> _Supplied data_:

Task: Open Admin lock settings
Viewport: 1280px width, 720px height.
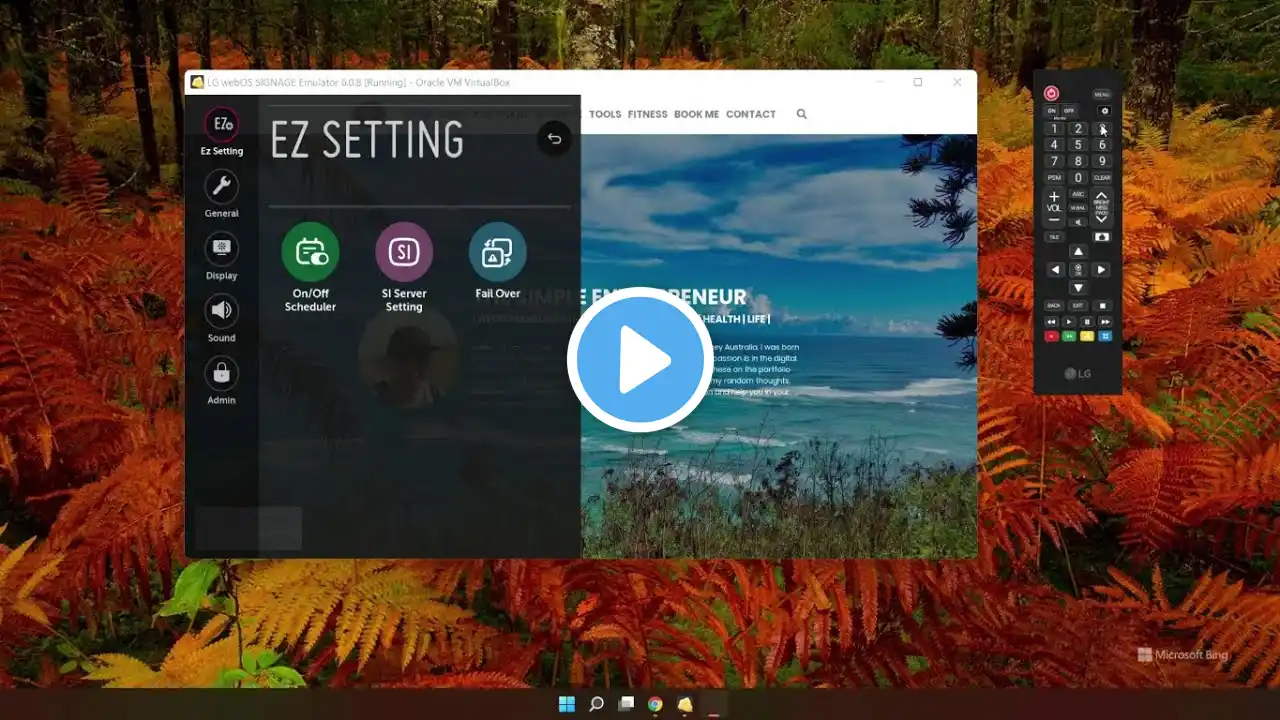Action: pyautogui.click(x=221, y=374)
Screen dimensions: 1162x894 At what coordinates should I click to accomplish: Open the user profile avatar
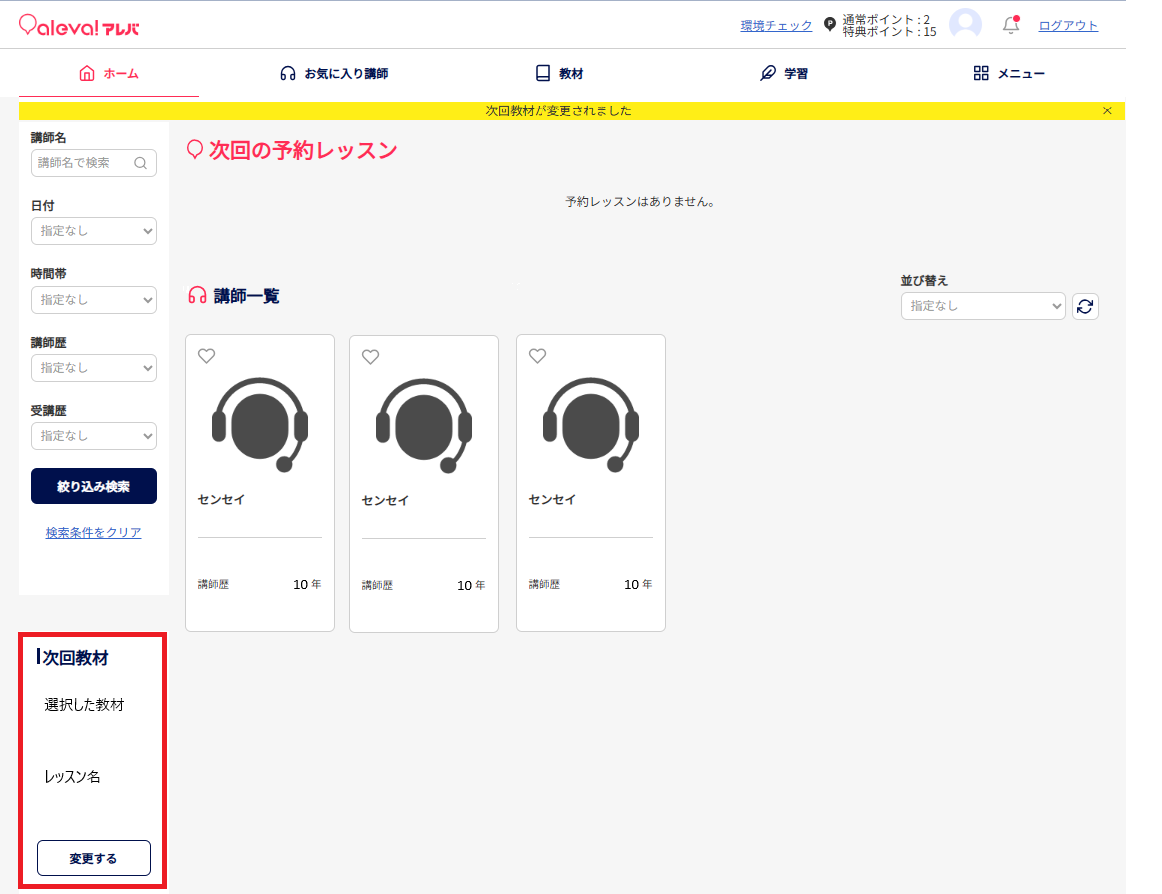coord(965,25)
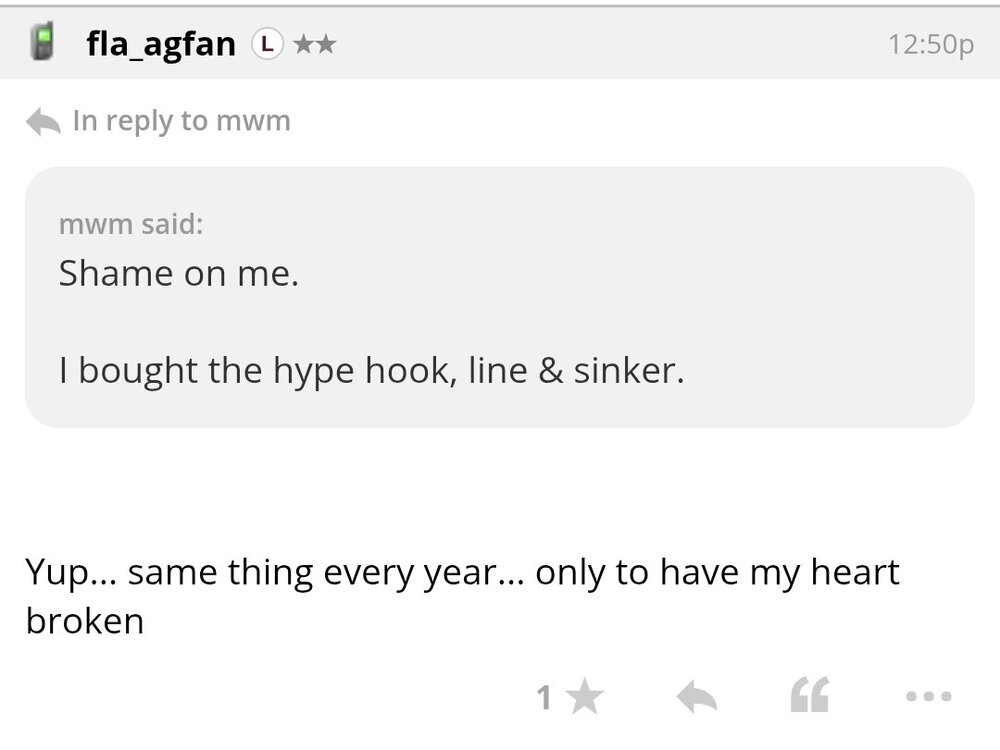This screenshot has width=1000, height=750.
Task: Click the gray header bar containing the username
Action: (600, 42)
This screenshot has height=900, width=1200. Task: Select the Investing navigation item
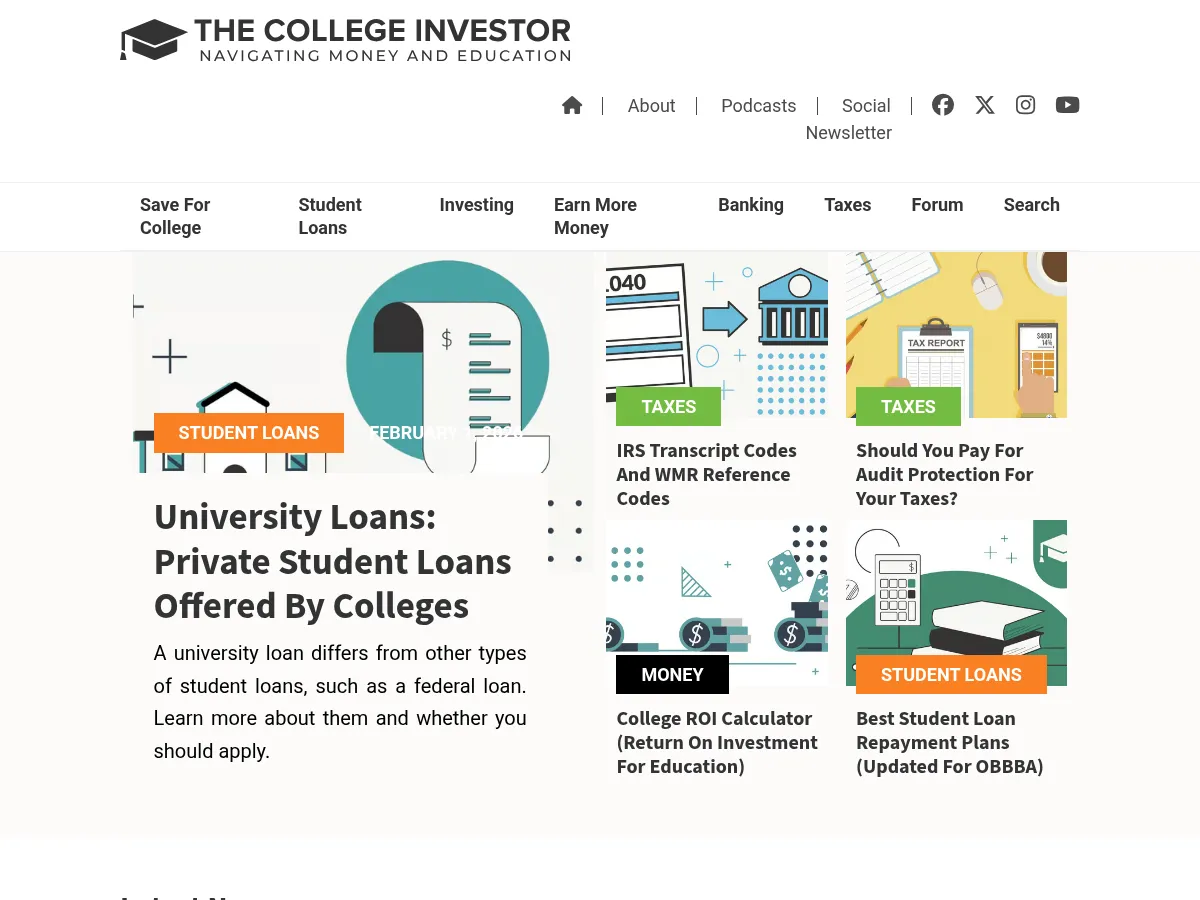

---

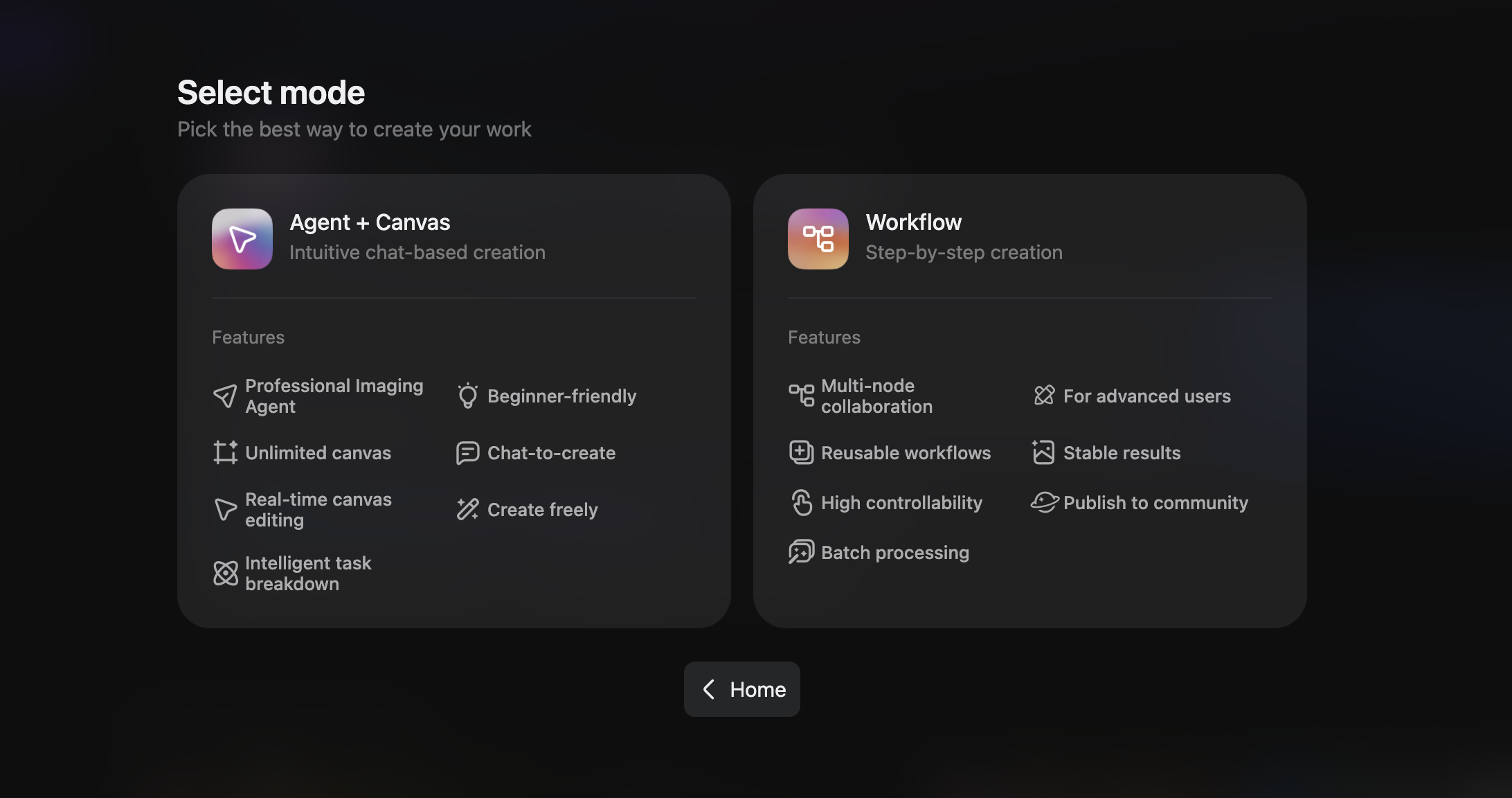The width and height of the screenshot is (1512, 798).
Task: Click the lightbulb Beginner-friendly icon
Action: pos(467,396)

> _Task instructions_: Transcribe exactly the lines above, beginning at the one with "Task: Open Admin lock settings" and going up to and including the one with "This screenshot has height=900, width=1200.". Pictures do not belong in the copy.

> _Result of the exercise_:
Task: Open Admin lock settings
Viewport: 1280px width, 720px height.
Action: pyautogui.click(x=221, y=374)
Screen dimensions: 1162x894 At what coordinates should I click to accomplish: Open the user profile avatar
coord(965,25)
This screenshot has width=1000, height=750.
Task: Click the gray header bar containing the username
Action: (600, 42)
This screenshot has height=900, width=1200. Task: Select the Investing navigation item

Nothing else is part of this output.